-------- LISTED ENTRIES

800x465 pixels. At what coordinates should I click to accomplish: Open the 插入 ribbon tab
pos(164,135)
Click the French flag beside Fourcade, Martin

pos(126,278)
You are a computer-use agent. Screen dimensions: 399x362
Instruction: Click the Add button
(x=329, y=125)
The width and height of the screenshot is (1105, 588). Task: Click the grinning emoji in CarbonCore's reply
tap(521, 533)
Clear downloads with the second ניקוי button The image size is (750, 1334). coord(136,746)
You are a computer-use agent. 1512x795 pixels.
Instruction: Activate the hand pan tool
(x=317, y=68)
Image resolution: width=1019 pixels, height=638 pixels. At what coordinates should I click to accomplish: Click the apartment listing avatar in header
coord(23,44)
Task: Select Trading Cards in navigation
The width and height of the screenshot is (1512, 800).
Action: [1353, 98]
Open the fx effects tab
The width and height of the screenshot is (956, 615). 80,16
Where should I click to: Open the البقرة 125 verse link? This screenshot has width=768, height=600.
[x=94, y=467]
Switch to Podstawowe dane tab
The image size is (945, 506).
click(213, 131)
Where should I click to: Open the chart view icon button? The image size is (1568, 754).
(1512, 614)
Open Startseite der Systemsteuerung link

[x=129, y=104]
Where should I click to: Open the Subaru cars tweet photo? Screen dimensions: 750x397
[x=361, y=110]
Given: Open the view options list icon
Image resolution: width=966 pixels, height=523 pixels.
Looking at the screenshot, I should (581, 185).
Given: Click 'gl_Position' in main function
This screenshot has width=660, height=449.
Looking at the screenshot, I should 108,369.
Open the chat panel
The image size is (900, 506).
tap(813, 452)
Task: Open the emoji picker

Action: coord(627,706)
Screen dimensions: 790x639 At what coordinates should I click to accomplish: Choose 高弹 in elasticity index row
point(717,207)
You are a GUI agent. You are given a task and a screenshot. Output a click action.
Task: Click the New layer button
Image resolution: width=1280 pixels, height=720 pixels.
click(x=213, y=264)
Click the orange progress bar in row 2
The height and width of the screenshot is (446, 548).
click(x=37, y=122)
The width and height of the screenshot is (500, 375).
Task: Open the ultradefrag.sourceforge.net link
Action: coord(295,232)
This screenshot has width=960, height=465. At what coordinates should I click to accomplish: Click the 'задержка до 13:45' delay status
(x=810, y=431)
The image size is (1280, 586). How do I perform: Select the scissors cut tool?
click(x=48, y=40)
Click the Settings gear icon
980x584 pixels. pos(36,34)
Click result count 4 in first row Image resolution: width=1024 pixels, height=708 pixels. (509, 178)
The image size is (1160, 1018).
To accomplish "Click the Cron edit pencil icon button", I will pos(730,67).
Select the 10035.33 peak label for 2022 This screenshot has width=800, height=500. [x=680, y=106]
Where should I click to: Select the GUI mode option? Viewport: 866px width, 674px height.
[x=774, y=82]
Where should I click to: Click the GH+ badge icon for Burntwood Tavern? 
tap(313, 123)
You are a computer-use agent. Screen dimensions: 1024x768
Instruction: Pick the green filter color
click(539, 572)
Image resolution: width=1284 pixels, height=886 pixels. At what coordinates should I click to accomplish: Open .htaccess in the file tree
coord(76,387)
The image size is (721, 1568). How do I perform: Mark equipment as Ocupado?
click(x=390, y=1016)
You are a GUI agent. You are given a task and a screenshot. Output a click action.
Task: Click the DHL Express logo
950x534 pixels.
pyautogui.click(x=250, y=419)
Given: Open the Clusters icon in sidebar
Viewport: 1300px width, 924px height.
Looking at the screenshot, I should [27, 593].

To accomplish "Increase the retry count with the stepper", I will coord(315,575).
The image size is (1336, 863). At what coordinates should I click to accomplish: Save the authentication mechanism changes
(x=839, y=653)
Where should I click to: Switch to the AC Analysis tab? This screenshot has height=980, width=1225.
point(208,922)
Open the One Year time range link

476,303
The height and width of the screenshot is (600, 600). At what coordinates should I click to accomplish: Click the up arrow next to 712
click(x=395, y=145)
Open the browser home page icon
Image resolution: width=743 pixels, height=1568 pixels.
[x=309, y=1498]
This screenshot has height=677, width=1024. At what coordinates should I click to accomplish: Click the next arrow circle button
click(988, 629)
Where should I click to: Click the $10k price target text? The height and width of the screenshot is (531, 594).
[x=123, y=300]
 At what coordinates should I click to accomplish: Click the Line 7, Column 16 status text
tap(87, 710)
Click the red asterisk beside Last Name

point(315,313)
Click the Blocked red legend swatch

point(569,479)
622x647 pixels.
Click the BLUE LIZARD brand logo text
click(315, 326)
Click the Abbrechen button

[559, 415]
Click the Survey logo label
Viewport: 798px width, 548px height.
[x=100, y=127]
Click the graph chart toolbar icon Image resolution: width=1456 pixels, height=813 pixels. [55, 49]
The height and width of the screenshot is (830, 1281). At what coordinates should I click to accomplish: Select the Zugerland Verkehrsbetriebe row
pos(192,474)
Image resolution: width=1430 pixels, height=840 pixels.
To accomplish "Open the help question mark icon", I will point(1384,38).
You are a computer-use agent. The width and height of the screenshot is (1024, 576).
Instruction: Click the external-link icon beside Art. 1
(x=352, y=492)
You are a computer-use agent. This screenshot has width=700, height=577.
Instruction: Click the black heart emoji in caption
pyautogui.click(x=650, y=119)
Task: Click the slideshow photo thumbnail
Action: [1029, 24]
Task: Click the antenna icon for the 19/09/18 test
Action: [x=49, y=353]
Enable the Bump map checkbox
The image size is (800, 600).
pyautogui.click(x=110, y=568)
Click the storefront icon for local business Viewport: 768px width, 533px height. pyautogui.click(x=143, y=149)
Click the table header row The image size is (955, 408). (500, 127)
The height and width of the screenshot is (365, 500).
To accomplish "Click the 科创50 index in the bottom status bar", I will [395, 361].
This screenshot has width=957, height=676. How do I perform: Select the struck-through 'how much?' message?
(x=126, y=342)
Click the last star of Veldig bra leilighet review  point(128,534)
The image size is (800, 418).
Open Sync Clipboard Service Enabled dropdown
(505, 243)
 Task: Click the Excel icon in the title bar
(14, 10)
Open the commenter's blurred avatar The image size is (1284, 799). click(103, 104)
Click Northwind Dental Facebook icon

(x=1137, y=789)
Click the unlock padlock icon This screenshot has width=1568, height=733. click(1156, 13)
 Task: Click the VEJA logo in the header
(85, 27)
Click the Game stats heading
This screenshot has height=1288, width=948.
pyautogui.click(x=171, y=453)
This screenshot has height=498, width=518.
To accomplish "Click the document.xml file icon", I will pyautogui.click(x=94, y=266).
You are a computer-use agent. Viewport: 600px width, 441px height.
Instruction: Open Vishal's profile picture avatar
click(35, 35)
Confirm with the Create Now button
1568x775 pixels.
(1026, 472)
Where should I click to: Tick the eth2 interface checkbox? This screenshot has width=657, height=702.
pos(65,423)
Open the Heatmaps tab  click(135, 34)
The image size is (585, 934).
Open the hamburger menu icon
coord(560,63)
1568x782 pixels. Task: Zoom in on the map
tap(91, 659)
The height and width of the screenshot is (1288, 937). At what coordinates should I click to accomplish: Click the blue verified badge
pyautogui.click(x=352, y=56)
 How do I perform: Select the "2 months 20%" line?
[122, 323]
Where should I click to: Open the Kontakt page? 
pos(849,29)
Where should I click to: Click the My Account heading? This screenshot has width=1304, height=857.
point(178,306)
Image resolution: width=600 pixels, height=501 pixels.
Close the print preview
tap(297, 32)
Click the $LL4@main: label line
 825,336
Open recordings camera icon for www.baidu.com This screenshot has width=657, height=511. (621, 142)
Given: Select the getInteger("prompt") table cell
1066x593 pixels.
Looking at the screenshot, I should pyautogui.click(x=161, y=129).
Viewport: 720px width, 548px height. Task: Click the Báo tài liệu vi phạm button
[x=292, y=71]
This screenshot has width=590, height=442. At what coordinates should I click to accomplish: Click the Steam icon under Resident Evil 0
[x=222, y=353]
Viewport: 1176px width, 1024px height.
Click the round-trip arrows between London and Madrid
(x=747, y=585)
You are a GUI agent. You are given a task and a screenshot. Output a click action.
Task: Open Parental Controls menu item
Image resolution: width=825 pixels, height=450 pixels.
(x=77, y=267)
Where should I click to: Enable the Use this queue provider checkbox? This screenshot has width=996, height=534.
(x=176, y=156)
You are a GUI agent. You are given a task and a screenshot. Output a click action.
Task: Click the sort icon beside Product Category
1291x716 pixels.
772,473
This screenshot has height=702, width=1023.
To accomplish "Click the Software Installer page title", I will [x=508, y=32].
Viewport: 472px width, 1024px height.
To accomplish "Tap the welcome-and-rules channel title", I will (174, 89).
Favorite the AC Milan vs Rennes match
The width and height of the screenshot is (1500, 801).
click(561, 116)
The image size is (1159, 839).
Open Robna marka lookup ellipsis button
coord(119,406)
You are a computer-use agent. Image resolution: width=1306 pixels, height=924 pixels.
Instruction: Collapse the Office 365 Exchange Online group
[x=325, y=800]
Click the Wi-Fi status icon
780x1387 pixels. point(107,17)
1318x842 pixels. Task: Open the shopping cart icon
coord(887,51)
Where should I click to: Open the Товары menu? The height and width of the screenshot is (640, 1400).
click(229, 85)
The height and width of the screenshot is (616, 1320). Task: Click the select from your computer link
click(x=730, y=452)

----------------

= ACTIVITY =
The reply is a bare number, the count of lines in these entries that hold the word "agent".

= WRITTEN RESPONSE =
11